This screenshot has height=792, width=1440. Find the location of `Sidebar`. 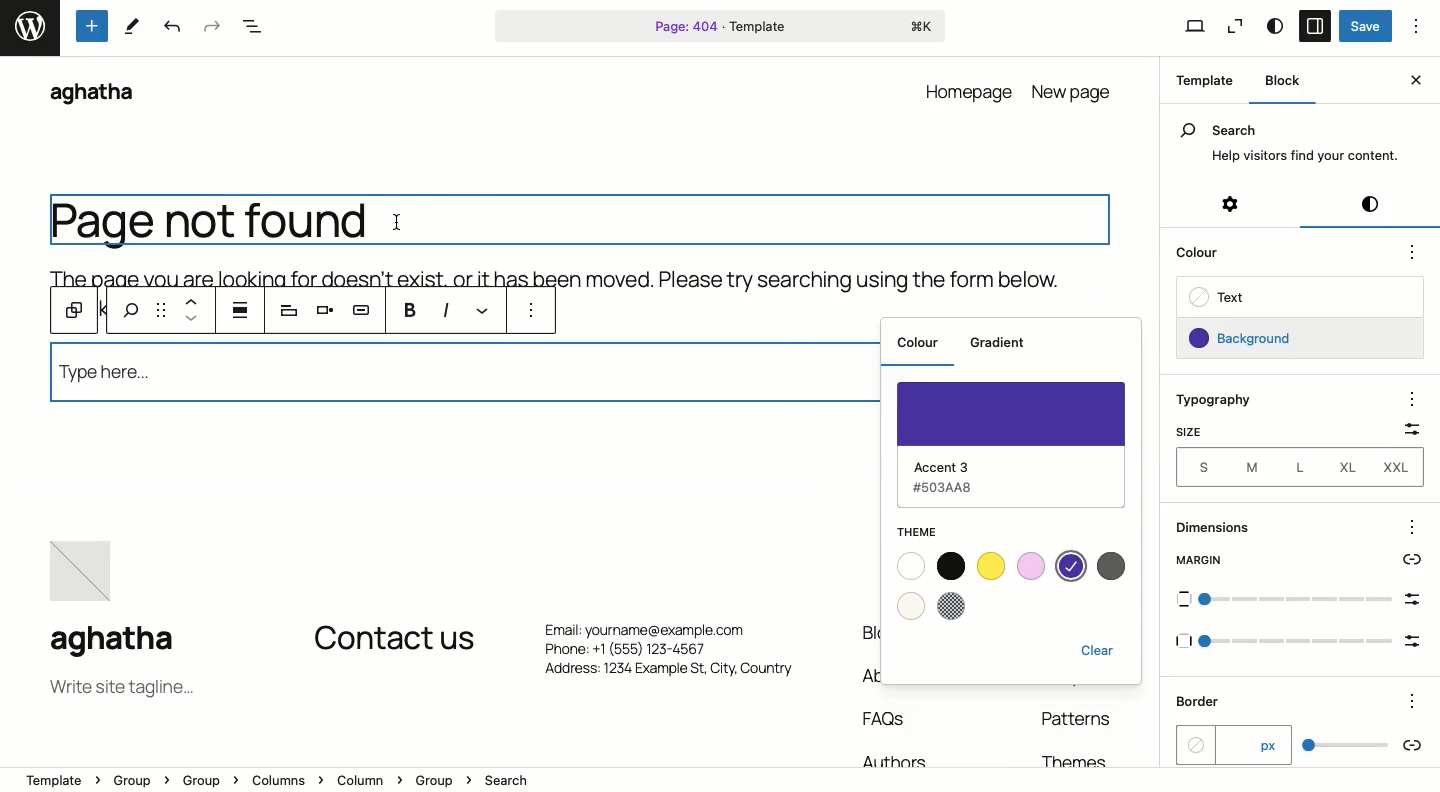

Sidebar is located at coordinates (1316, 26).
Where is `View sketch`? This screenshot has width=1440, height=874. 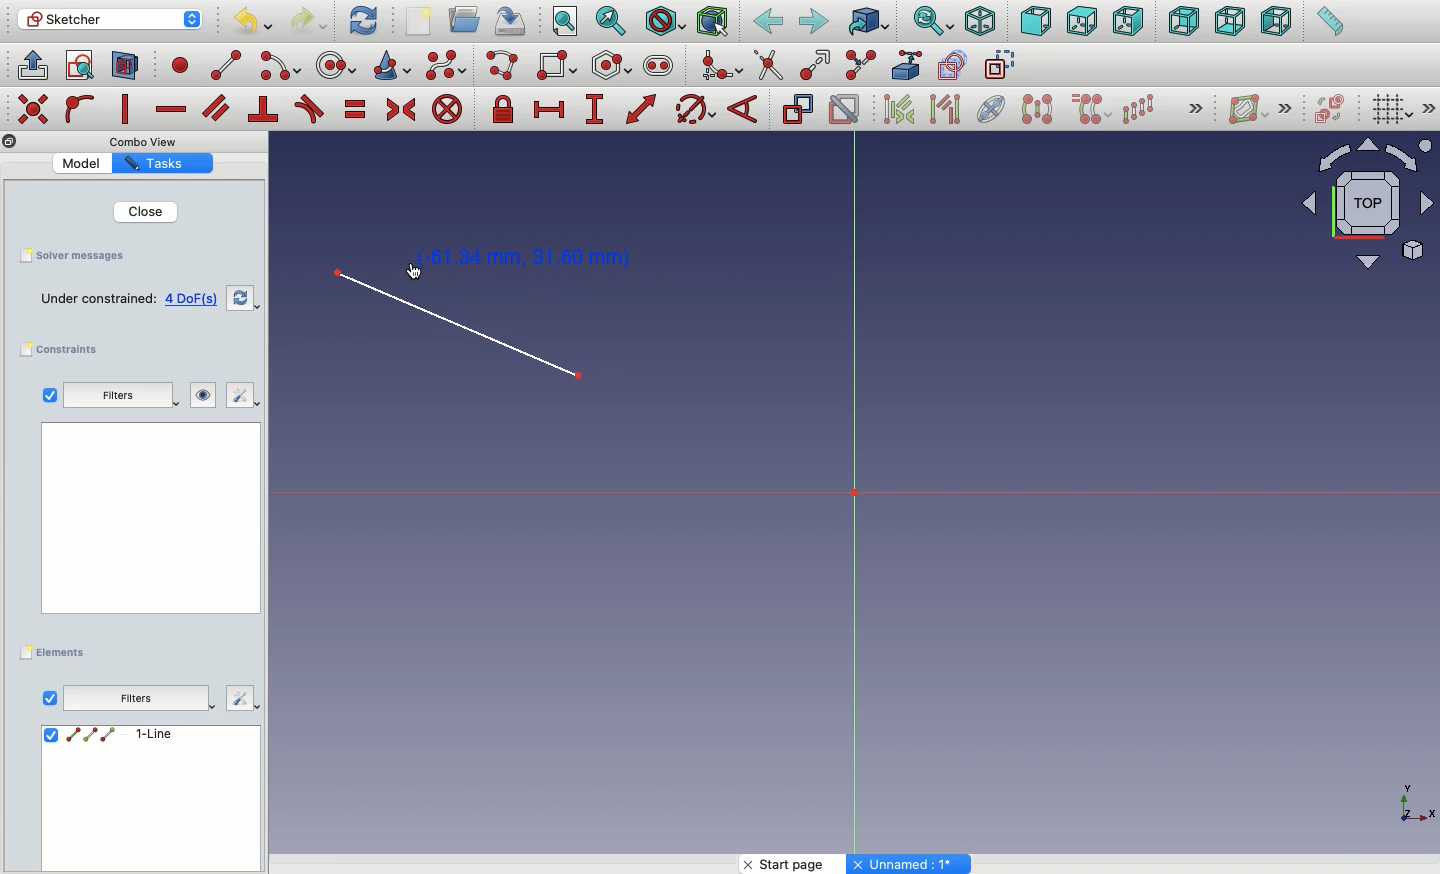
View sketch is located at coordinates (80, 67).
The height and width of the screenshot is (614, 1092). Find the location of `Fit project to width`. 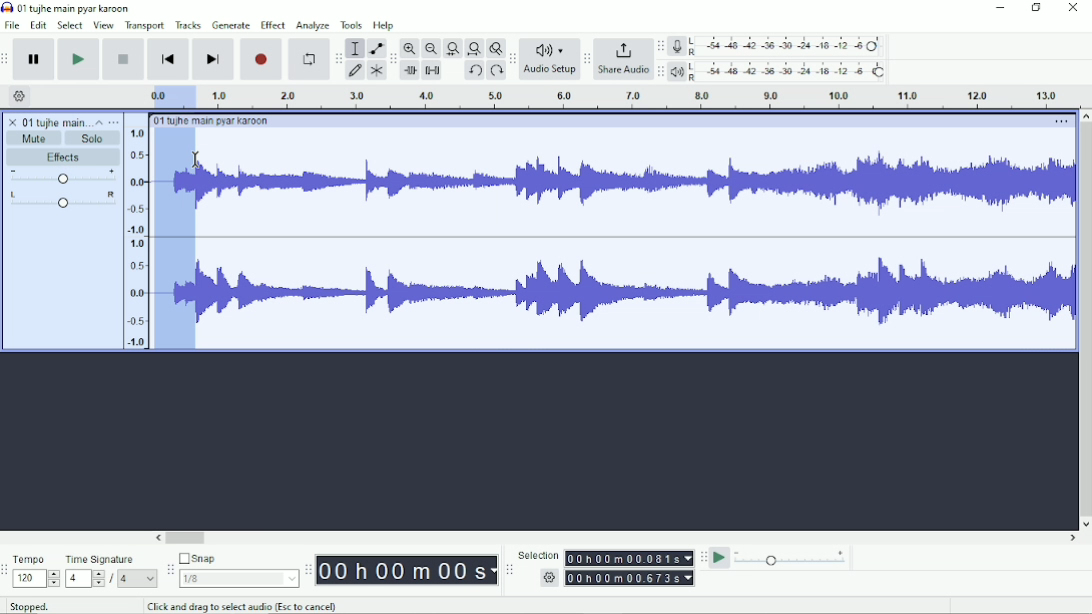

→ GIVEN EXERCISE
Copy out all of the material above word for word, leaving out the pictures.

→ TASK RESPONSE
This screenshot has height=792, width=1440. Find the location of `Sidebar`. 

Sidebar is located at coordinates (1316, 26).
Where is `View sketch`? This screenshot has width=1440, height=874. 
View sketch is located at coordinates (80, 67).
The height and width of the screenshot is (614, 1092). Find the location of `Fit project to width`. 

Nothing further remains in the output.